What I'd Tell Past Me
If I could go back to when I started experimenting with AI-assisted development, I'd say:
Use fresh context per task from the start. Don't try to keep one long conversation going. Let each task be its own isolated execution. The specs on disk are your institutional memory.
Front-load through conversation, not documentation. You don't have to write specs yourself. Have a conversation about what you want to build until you understand it, then let Claude write the specs. The conversation is the work; the implementation is execution.
The method makes planning mandatory. This is the real benefit for someone like me who's prone to scope creep. You can't skip to the fun part because the specs ARE the work. Once the loop starts, you're committed to what you defined.
I've now done four projects with variations of this approach.

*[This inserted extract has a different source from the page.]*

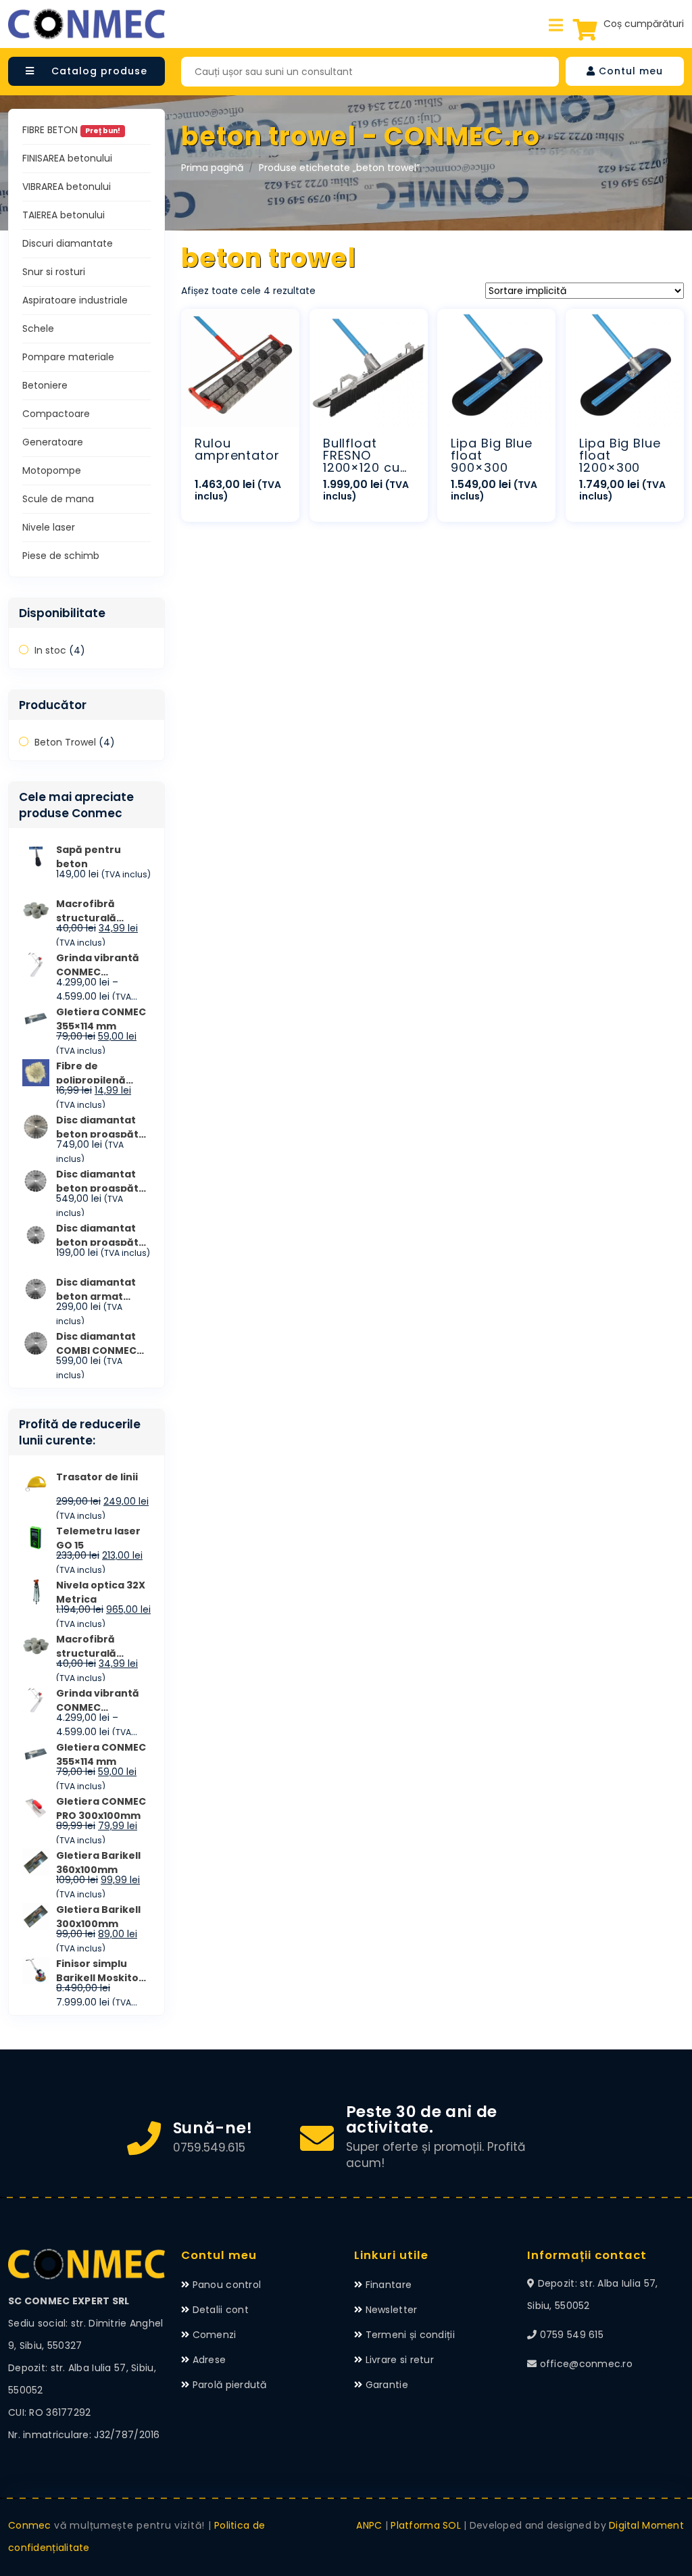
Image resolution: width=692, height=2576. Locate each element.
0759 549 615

This one, with fresh context per task, was by far the most efficient. I didn't have to manage context. I didn't have to remind Claude of earlier decisions. I didn't have to fight the urge to add features mid-stream.
The llama-mcp-server is now published on npm. 19 tools, 398 tests, comprehensive error handling. Built in 2 hours of loop time plus 30 minutes of conversation.
I think this might be how I build things from now on.